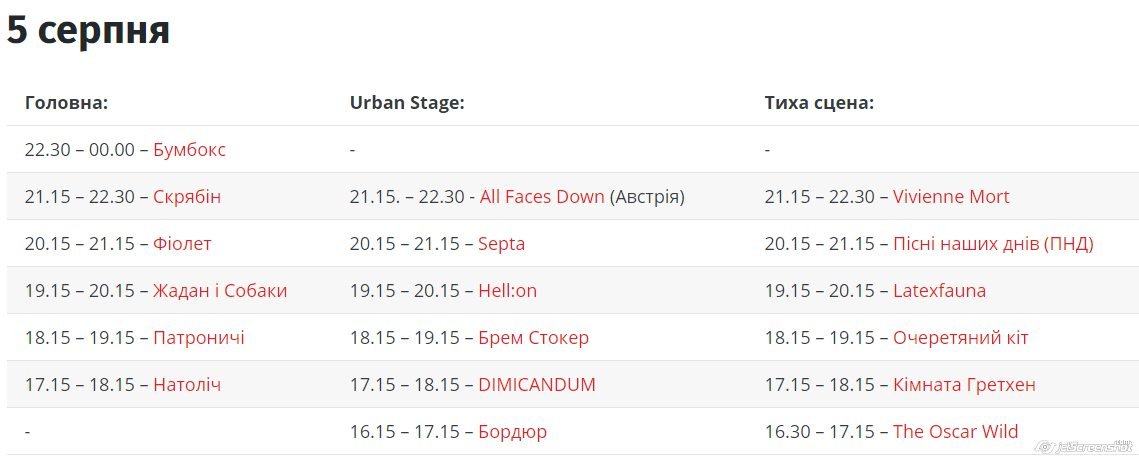
Task: Click the Скрябін band link
Action: 187,197
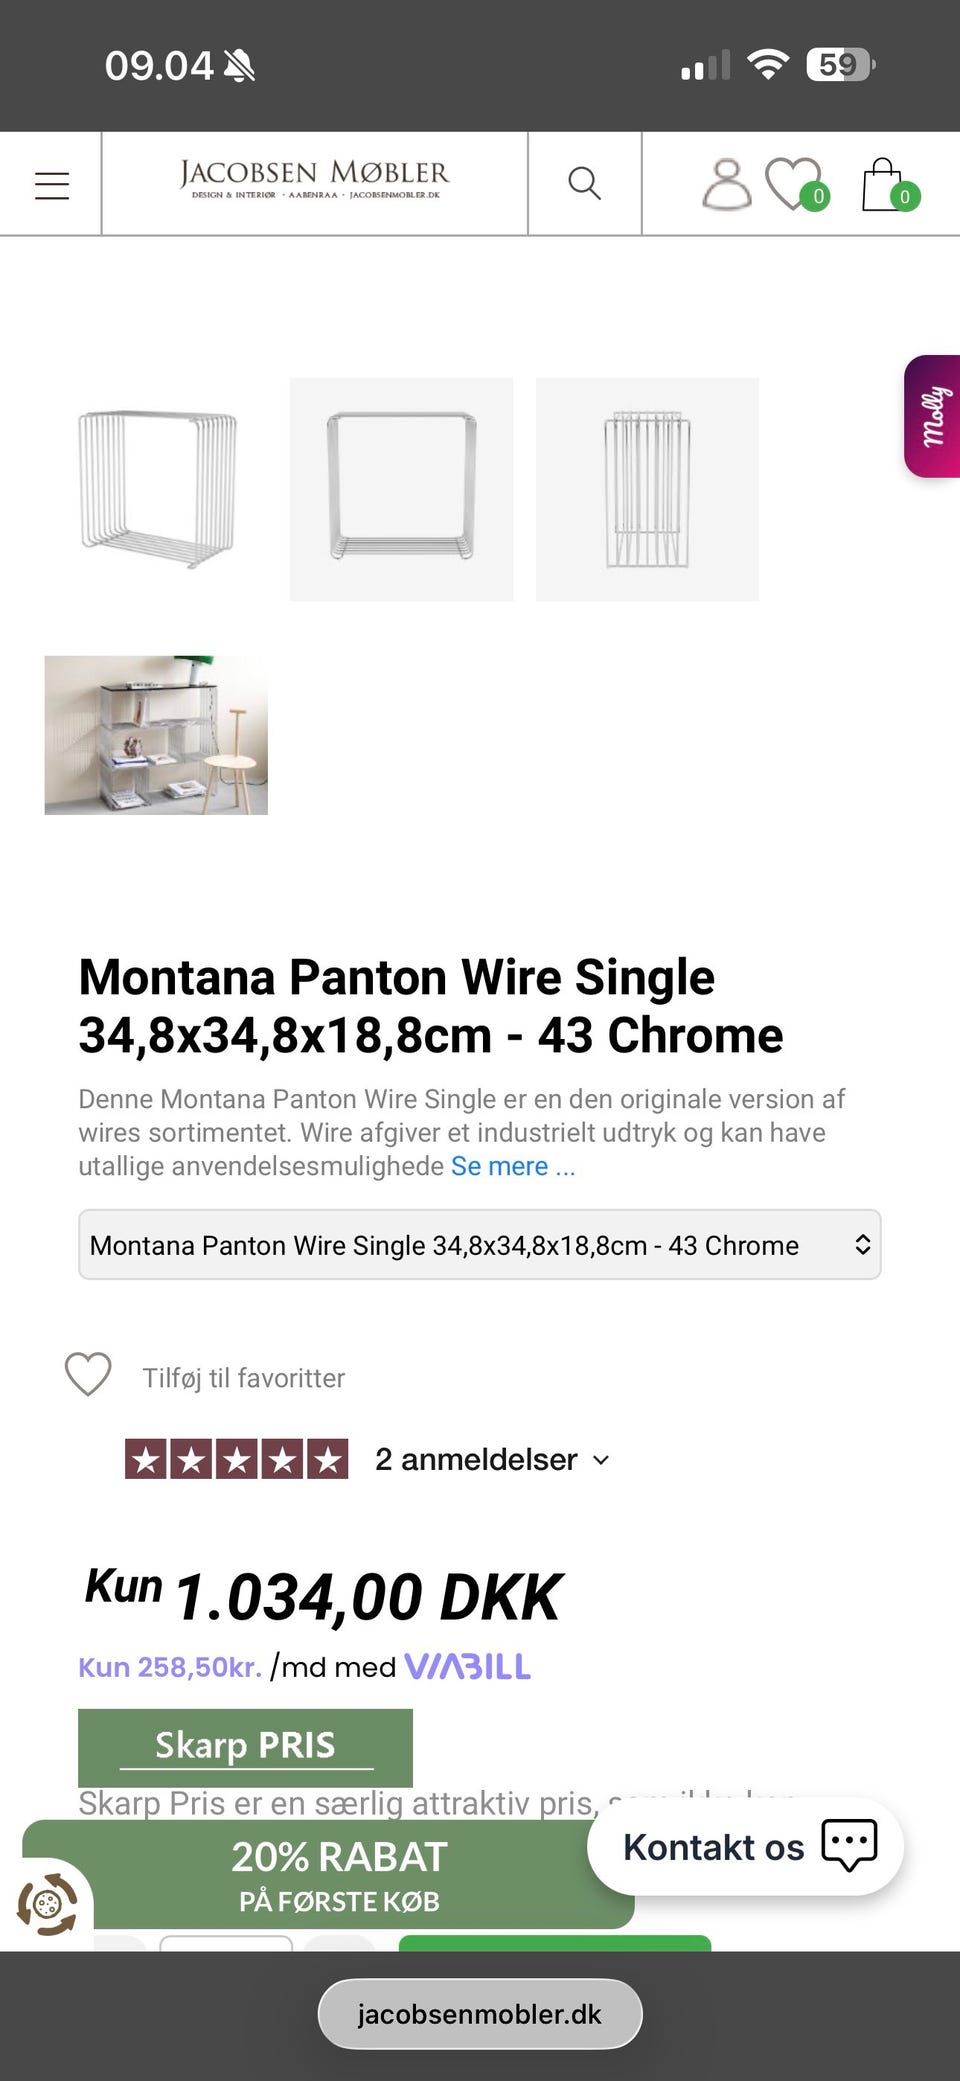
Task: Select the room setting photo thumbnail
Action: [156, 735]
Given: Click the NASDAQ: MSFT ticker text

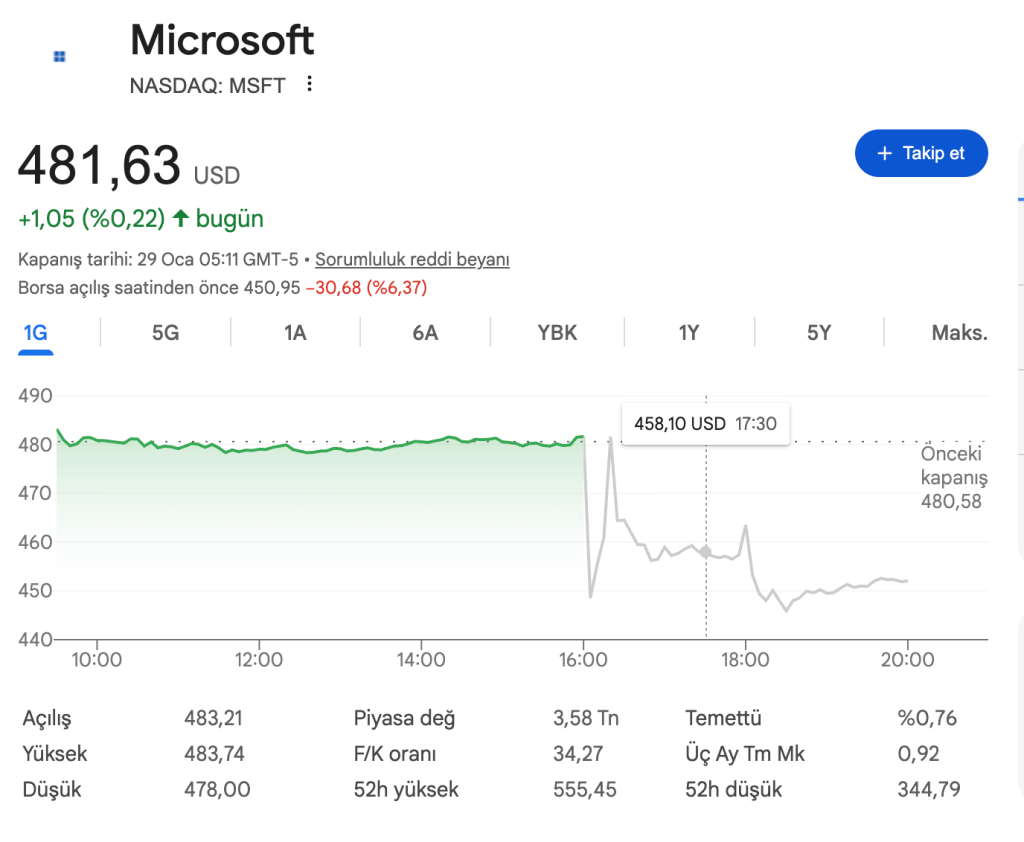Looking at the screenshot, I should (207, 86).
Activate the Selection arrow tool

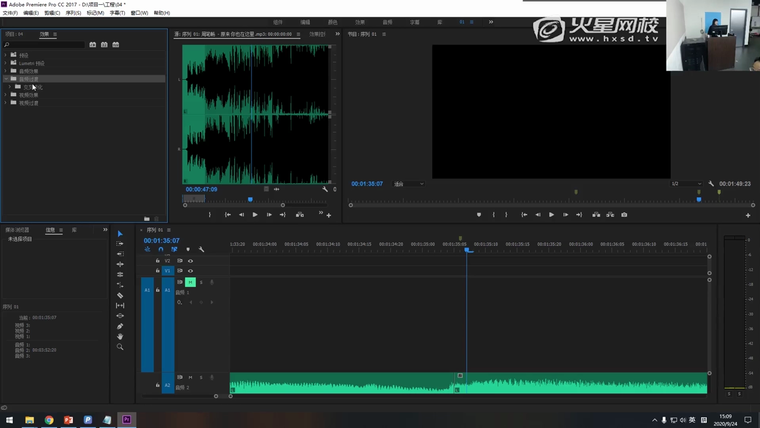pyautogui.click(x=120, y=233)
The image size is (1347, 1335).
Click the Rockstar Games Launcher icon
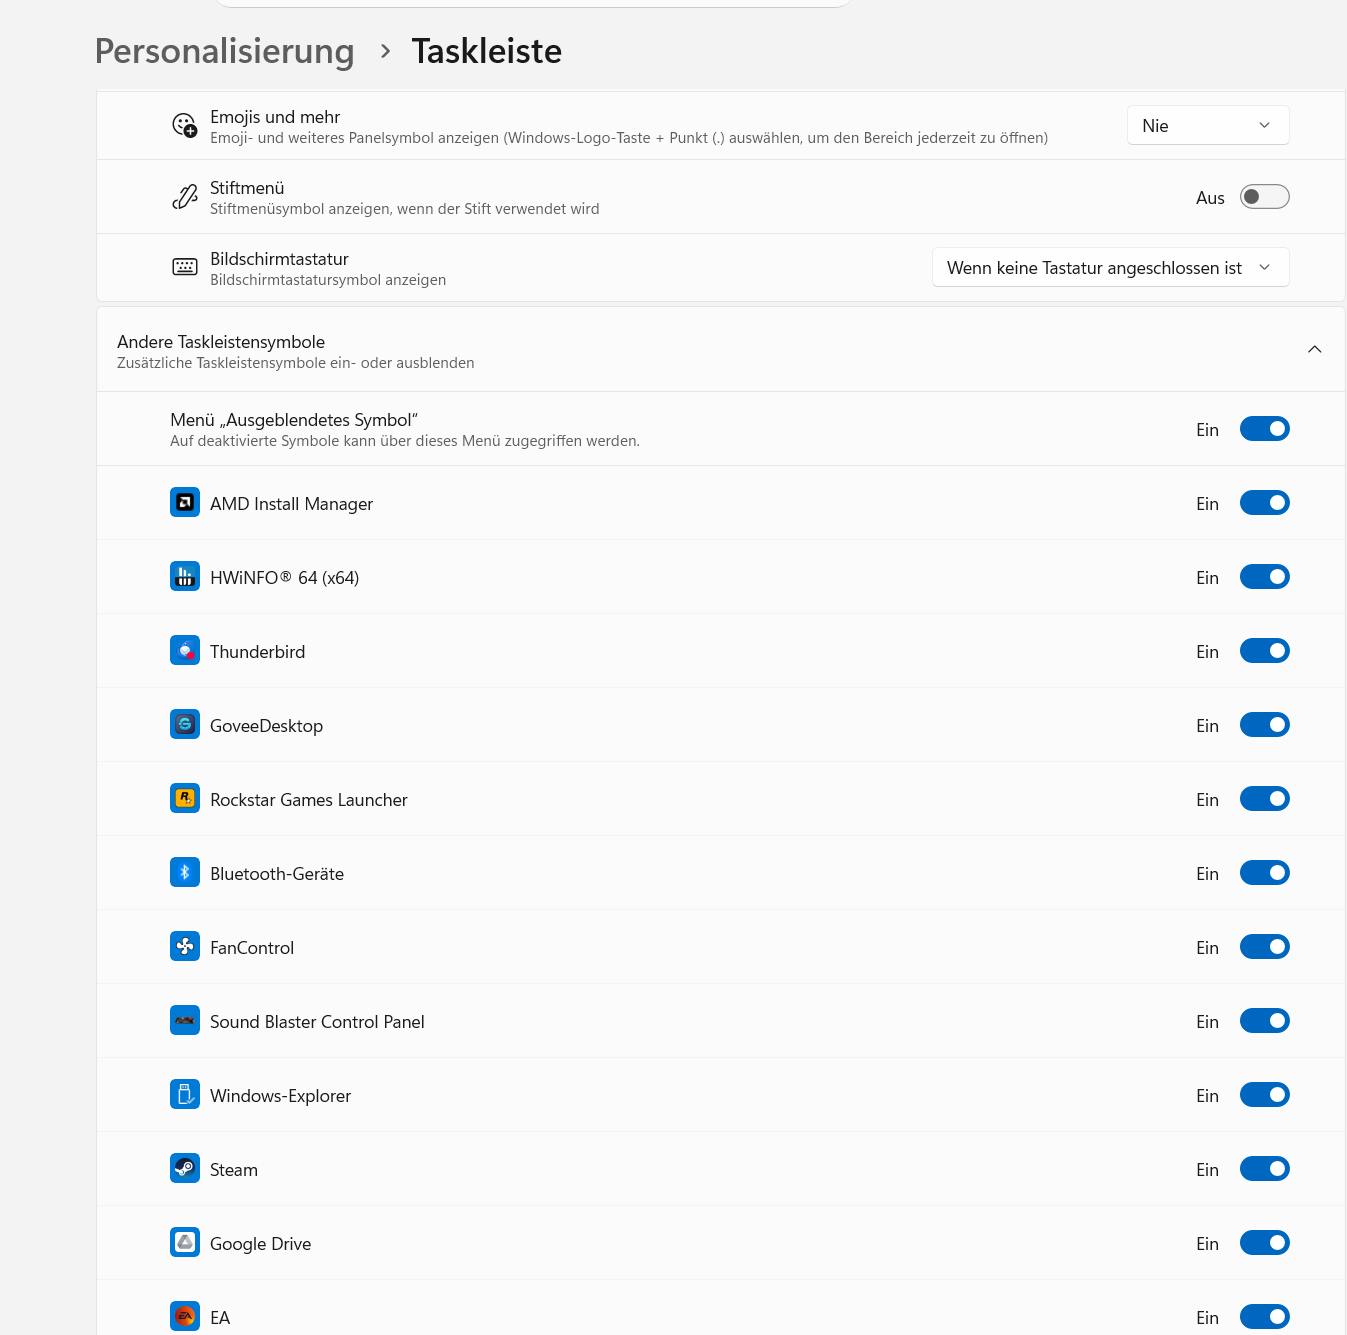[x=185, y=799]
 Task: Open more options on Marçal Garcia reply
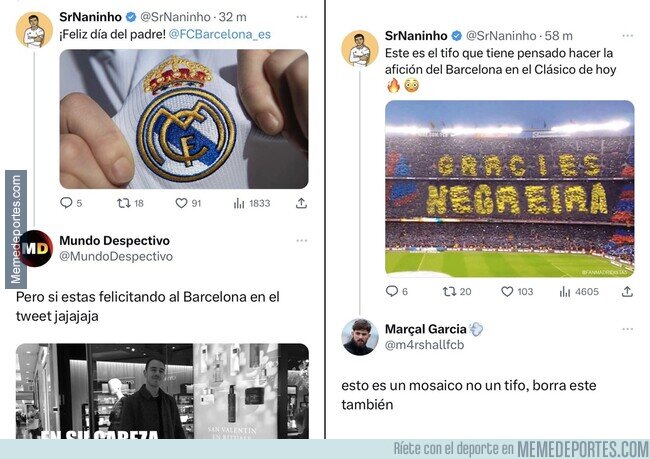[628, 329]
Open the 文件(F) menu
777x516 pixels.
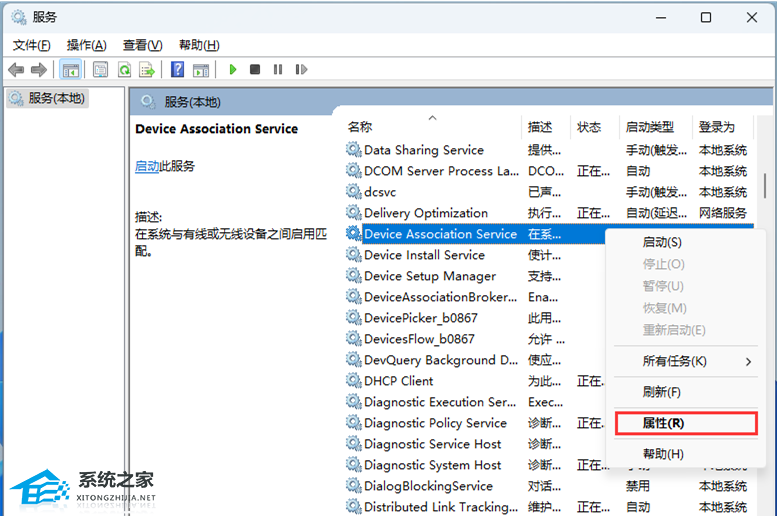point(31,45)

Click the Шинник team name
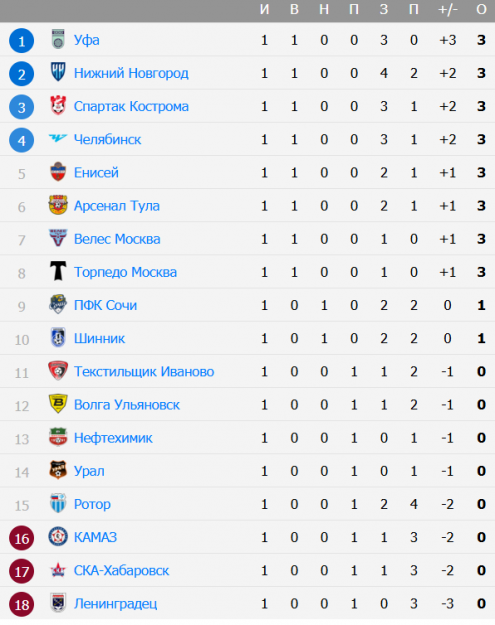click(99, 338)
════════
### Instructions to follow
The lines from the one containing "The image size is (1347, 1335)." through the last line of the data above are to be transcribed exactly, both included, with all pictures left out.

### Task output
The image size is (1347, 1335).
Click the Rockstar Games Launcher icon
[x=185, y=799]
 Task: Open more options on Marçal Garcia reply
[628, 329]
Open the 文件(F) menu
777x516 pixels.
point(31,45)

Click the Шинник team name
click(99, 338)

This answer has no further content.